The Goodbye Year by Kaira Rouda
May 3, 2016
Genre: Women's Fiction
Melanie, a perfectionist mom who views the approaching end of parenting as a type of death, can’t believe she has only one more year to live vicariously through her slacker senior son, Dane. Gorgeous mom Sarah has just begun to realize that her only daughter, Ashley, has been serving as a stand-in for her traveling husband, and the thought of her daughter leaving for college is cracking the carefully cultivated façade of her life. Will and his wife are fine―as long as he follows the instructions on the family calendar and is sure to keep secret his whole other life with Lauren, the woman he turns to for fun (and who also happens to have a daughter in the senior class).

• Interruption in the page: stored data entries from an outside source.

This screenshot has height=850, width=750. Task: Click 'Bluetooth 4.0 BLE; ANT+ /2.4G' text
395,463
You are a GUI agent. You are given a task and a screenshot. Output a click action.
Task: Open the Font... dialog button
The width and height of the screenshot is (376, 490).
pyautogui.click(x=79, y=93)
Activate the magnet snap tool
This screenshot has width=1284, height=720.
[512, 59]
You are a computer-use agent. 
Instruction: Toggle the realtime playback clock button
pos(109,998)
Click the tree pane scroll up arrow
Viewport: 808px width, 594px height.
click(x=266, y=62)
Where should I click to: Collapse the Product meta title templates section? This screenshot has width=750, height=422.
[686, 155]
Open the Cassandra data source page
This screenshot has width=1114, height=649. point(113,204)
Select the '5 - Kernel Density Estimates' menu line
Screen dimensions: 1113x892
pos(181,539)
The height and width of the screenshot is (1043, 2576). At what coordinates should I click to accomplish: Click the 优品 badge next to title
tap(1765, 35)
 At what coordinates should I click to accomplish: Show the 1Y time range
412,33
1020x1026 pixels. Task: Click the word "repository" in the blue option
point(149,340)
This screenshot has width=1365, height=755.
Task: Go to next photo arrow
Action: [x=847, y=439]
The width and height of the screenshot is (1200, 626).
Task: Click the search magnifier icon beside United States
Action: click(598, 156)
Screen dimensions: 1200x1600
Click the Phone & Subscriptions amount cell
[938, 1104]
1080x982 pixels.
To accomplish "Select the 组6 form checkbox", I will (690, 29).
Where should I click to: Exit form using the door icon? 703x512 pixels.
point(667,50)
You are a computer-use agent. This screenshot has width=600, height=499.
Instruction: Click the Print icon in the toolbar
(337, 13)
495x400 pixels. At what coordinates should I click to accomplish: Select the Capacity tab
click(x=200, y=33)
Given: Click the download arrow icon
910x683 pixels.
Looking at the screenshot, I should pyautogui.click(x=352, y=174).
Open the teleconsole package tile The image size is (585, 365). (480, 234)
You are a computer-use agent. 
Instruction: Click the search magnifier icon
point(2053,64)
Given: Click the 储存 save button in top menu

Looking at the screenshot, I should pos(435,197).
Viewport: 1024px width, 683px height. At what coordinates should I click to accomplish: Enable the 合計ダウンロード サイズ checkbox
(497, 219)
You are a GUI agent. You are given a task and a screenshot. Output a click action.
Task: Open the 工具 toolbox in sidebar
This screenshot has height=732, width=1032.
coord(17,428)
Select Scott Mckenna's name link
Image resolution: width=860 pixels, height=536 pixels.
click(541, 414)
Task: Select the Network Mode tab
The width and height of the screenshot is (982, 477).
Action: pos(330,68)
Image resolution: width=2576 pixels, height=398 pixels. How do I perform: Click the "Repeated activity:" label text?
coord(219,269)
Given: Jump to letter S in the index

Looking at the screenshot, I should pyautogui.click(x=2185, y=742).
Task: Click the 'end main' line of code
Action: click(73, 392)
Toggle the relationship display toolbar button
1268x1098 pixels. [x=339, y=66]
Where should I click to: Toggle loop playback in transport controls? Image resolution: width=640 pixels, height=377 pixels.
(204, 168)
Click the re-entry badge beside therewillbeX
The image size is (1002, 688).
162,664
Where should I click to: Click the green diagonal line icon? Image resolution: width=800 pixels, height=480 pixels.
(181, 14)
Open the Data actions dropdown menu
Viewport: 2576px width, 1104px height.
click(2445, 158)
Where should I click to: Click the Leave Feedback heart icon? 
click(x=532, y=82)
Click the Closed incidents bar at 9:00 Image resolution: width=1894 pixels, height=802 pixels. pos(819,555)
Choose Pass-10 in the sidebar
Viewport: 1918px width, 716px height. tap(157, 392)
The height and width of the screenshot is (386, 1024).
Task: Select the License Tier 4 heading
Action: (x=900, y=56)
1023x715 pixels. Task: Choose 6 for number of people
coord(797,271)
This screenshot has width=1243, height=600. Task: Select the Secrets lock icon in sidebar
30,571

Told from the points of view of both the parents and the kids, The Goodbye Year explores high school peer pressure, what it’s like for young people to face the unknown of life after high school, and how a transition that should be the beginning of a couple’s second act together―empty nesting―might possibly be the end.
Senior year of high school is not only stressful for the students, but for parents as well. Especially as those parents discover they will be empty-nesters in less than a year. This is the simple basis for 'The Goodbye Year.' But simple, this book is not. We all know that more happens behind closed doors than what a person may show in their public persona. These seniors and parents are no exception.
What I particularly liked about this story was all the perspectives we get. We're not just following one family. We're following multiple families. And we're not just one age group. Instead, we get views from students, moms and dads. This gives this story such a well-rounded feel. What I appreciated from all these different viewpoints was how realistic they were. The social pressures, the false personas, the academic competition, the relationship dynamics, the mid-life crises, the lies, deceit and misperceptions, they all played such important roles. I could relate with certain pressures of having a high school student, and I could also see people I know or have been acquainted with in some of these characters. It made the read that much more fascinating, entertaining, and honest.
I loved getting into the lives of all these families, watching the dynamics between parent and child, husband and wife, friend and acquaintance. There was drama and suspense, there were lies and deceit, there was denial and depression. I was hooked on how these families would fair in the end. Some ended up in better places, many were rocked to their core and would never be the same again. This was a fantastic read and I thoroughly enjoyed it. I'm going to suggest it to my book club, as I'd love to discuss it even more.
Helpful hint: I wrote down the families and charaters on an index card when I started reading and kept it in my kindle. This was super helpful in keeping everyone straight, as this is a bg cast of characters.